- **Aim of the task**: Could you copy each line of the listing below that has the word "input"?
-=-=-
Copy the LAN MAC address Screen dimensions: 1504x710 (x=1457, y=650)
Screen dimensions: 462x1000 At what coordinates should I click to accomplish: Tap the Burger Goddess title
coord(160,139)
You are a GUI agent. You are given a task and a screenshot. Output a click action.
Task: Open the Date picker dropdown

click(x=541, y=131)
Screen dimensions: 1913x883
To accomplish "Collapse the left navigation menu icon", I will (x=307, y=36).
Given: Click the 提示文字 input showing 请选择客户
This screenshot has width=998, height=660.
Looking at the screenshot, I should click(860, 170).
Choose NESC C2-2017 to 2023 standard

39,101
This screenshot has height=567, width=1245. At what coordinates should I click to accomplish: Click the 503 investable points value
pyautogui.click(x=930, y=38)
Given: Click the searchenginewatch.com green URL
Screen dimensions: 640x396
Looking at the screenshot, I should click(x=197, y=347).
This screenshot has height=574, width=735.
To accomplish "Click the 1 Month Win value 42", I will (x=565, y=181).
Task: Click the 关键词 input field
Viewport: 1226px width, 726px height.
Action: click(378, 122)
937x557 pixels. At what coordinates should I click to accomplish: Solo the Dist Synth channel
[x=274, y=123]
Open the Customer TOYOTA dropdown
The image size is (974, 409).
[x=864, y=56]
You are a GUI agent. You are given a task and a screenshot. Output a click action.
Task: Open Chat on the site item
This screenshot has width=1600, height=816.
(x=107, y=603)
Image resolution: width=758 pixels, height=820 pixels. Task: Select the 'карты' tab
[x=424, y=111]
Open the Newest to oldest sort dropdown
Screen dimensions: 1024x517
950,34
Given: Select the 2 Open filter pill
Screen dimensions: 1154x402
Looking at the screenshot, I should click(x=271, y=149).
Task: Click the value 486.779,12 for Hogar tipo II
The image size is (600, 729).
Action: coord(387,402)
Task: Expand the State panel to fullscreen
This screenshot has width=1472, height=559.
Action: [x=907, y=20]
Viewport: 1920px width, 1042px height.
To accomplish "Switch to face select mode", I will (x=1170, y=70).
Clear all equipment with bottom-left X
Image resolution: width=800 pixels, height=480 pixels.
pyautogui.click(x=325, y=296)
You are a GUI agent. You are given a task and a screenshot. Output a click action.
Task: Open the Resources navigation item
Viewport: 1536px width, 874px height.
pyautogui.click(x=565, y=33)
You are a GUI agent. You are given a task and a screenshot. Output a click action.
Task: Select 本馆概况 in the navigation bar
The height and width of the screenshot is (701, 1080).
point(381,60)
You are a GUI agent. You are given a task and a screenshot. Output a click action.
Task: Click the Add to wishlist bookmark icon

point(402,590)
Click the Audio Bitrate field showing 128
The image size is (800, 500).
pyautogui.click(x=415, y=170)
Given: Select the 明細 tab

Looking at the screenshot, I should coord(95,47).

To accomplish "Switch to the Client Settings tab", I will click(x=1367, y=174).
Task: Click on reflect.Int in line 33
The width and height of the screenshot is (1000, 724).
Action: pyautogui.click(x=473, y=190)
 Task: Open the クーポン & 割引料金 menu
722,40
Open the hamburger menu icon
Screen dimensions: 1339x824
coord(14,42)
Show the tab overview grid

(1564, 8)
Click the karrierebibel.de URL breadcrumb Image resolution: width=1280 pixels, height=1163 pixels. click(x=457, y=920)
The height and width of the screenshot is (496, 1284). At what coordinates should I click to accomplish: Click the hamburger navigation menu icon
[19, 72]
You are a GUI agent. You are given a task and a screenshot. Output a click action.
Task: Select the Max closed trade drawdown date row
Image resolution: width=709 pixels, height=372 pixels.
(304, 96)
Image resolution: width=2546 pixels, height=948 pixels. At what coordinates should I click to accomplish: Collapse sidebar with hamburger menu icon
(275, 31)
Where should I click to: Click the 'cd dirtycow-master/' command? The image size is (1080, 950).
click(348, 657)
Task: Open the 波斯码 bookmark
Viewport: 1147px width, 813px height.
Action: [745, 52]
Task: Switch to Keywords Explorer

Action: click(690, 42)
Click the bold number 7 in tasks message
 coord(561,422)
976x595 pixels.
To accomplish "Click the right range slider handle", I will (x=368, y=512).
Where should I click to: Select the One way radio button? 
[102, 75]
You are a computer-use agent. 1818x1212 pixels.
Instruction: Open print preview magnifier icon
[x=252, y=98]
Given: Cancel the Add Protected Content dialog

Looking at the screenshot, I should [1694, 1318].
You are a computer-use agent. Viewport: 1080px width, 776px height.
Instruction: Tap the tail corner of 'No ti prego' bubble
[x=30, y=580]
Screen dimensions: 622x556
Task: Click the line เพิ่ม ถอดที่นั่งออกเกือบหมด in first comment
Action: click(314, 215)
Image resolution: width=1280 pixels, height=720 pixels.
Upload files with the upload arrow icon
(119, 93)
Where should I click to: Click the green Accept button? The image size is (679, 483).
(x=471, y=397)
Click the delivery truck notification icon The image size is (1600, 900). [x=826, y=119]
-=-=-
- **Exercise response**:
Given: Click the 提示文字 input showing 请选择客户
Task: Click the 关键词 input field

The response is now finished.